Visualizzazioni: 976

Scritto da:

Le anime strutturali – 2° parte

Introduzione

In questo secondo articolo, dedicato alle anime strutturali, faremo una breve panoramica delle anime classificate a cella chiusa.

Descrizione

Per anime strutturali a cella chiusa, si intende delle schiume, realizzate con vari tipi di sostanze chimiche, che presentano la caratteristica di aver un basso assorbimento della resina, quando vengono sa essa bagnate.
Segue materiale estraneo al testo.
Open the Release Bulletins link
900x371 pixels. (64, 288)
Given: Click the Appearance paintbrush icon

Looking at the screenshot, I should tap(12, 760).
Polistirene espanso ed estruso

Si tratta di prodotti di facile reperibilità, in quanto largamente utilizzati nel settore edile come isolanti termici ed anche per realizzare imballaggi.
Sono disponibili in varie densità e dimensioni, a costi piuttosto bassi, la densità più utilizzata per i laminati a sandwich è quella di 40Kg/m³.
Il tipo espanso ha una densità più bassa ed è meno costoso, lo possiamo identificare facilmente in quanto è solitamente di colore bianco e si presenta come una struttura realizzata con tante palline accoppiate tra loro.
Mentre quello estruso si presenta come una struttura a cella chiusa e quindi più compatto, è più costoso ma molto più adatto a realizzare laminati a sandwich strutturali. Solitamente si trova in commercio di colore blu, arancio e giallo chiaro.
Questi prodotti sono largamente utilizzati per laminati a sandwich ed anche per la realizzazione di stampi per manufatti.

Poliuretano espanso

Anche questo prodotto è facilmente reperibile e largamente utilizzato come isolante termico in edilizia.
Risulta leggermente più economico del polistirene estruso e può essere utilizzato anche con resine a base poliestere. Non presenta problemi di corrosione nei confronti della benzina.
Tuttavia risulta più pericoloso e sconveniente da utilizzare per diversi motivi. Infatti è altamente infiammabile e produce gas molto tossici. Non può essere quindi tagliato con la tecnica del filo a caldo. Può essere tagliato e levigato con attrezzature manuali, ma la polvere che genera è estremamente dannosa per la salute.
Molto adatto a lavorazioni con macchine a controllo numerico tramite operazioni di fresatura.

PVC espanso

Questo materiale di qualità più elevata rispetto ai precedenti, ha buone caratteristiche meccaniche e resistenza ai solventi. Risulta compatibile con la maggior parte dei tessuti di rinforzo e matrici in resina. Inoltre è in grado di resistere a temperature fino a 120-150°C, caratteristica utile in caso si utilizzi il prepreg.
Può anche essere termo-formato sottovuoto con temperatura minima intorno ai 95°C.
Adatto quindi ad applicazioni strutturali e disponibile in lastre e blocchi di varie densità.
Anche tale prodotto, è adatto a lavorazioni con macchine a controllo numerico tramite operazioni di fresatura.

PET espanso

Pure questo prodotto può essere considerato di qualità più elevata rispetto al polistirene estruso.
La struttura di queste anime, permette di ottenere un basso assorbimento di resina, spesso inferiore al PVC.
Questo prodotto è anche riciclabile al 100%, quindi più ecologico da impiegare.
Risulta compatibile con la maggior parte delle matrici in resina, non è infiammabile ed è auto-estinguente.
Come il PVC consente operazioni di termo-formatura con temperatura minima intorno ai 95°C ed è in grado si sopportare temperature fino a 150°C.
Il PET risulta piuttosto semplice da tagliare e lavorare, va comunque maneggiato con cura come tutte le schiume in quanto piuttosto morbido.

In Pratica

Questo articolo contiene un estratto delle nozioni presenti nel Manuale Basico sui Materiali Compositi, ulteriori informazioni e approfondimenti li troverete nella sezione dedicata del Blog.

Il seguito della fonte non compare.